Isso diminuiria o tempo de espera para a análise de cada lance, hoje feita com o operador de vídeo do VAR traçando a linha manualmente. Apesar da aparente demora, o membro da arbitragem da CBF garante que o tempo médio de parada para a checagem dos lances diminuiu e está três segundos mais rápido do que no ano passado. “Mesmo assim, vai demorar um minuto e meio pelo menos. O Gaciba fala: é como uma ambulância. Não adianta ser rápido e não conseguir salvar o paciente. Se for lento e salvar, está excelente”.

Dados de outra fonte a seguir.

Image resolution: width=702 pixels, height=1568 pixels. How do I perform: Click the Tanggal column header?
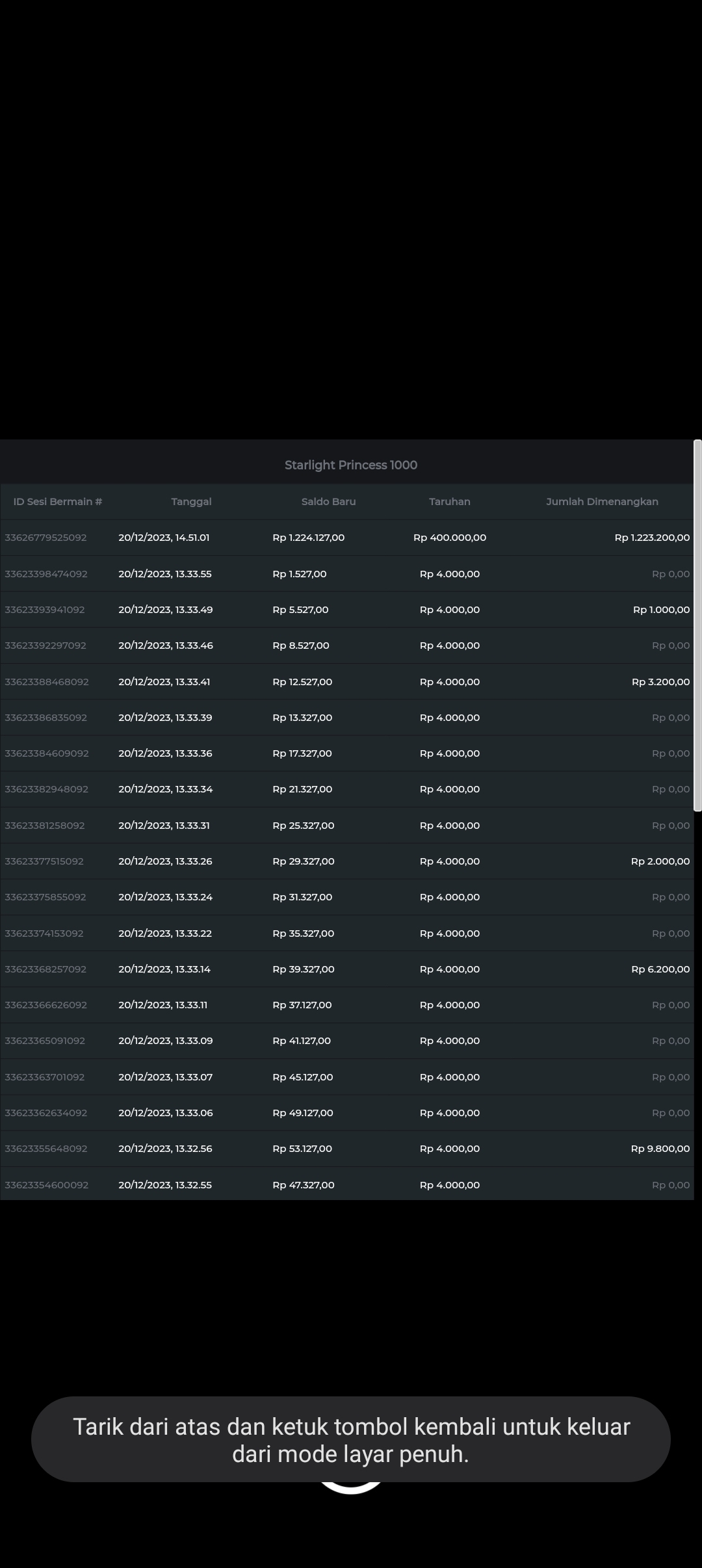[x=191, y=502]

Ex-árbitros condenam o VAR nos lances polêmicos
PLACAR conversou com dois ex-árbitros para analisar o lance envolvendo Luciano no jogo entre São Paulo e Atlético Mineiro. Arnaldo Cezar Coelho e Sálvio Spinola, que se tornaram comentaristas de arbitragem do grupo Globo, avaliaram como um erro a marcação de impedimento no lance. “É um absurdo marcar esse impedimento”, avaliou Arnaldo, hoje aposentado também da função de comentarista após 29 anos ao lado de Galvão Bueno.
Para Salvio, Luciano estava na mesma linha do último defensor do Galo e o VAR considerou o ombro do atacante como a parte mais à frente, e não o joelho, escondido pela posição da câmera. “Realmente está difícil entender esta computação gráfica. Como a linha vermelha (que indica a posição do atacante) prevaleceu, consideraram impedido”, explicou.
Arnaldo Cezar Coelho e Sálvio Spinola também falaram sobre um debate que acontece na comissão de arbitragem da Fifa sobre uma mudança na legislação do futebol. A entidade estuda alterar a “regra 11”, que fala sobre impedimento, e passar a considerar o corpo inteiro de um atacante na hora de identificar se o atleta está ou não fora de jogo – hoje a regra considera apenas cabeça, tronco e pernas. De acordo com Sálvio, o debate segue, mas é muito difícil que a norma seja alterada. O membro da arbitragem da CBF afirmou que isso deve ser debatido no próximo encontro da Fifa no ano que vem.